• Do this
Pull out every line of the items below that contains the string "Where". Treat uppercase and lowercase as different.

(A block of data)
+===+

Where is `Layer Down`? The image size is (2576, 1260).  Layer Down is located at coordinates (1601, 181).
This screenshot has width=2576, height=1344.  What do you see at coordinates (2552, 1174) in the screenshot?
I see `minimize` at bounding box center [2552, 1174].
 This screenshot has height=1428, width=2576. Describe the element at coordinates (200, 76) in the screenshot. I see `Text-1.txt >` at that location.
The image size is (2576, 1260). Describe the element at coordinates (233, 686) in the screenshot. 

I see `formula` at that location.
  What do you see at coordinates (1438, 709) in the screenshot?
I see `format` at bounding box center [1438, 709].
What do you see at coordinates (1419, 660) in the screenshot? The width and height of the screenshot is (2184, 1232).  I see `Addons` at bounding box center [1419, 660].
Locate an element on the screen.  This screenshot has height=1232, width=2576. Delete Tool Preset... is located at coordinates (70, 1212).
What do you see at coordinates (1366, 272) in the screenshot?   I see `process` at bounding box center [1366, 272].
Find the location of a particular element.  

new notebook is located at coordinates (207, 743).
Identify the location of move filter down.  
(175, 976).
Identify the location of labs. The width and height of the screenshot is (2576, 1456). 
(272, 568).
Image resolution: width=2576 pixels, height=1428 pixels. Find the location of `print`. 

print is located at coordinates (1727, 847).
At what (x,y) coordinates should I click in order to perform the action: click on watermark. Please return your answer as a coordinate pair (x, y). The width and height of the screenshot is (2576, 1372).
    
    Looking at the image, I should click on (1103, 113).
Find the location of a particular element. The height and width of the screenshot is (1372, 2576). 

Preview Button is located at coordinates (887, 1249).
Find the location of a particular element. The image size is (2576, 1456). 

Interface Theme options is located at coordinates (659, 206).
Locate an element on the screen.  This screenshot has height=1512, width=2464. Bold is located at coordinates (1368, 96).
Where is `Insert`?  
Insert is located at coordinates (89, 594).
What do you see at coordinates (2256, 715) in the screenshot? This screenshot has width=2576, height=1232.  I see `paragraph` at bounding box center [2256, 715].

+===+

• Complete response
Where is `Layer Down`? The image size is (2576, 1260).  Layer Down is located at coordinates (1601, 181).
Where is `Insert`?  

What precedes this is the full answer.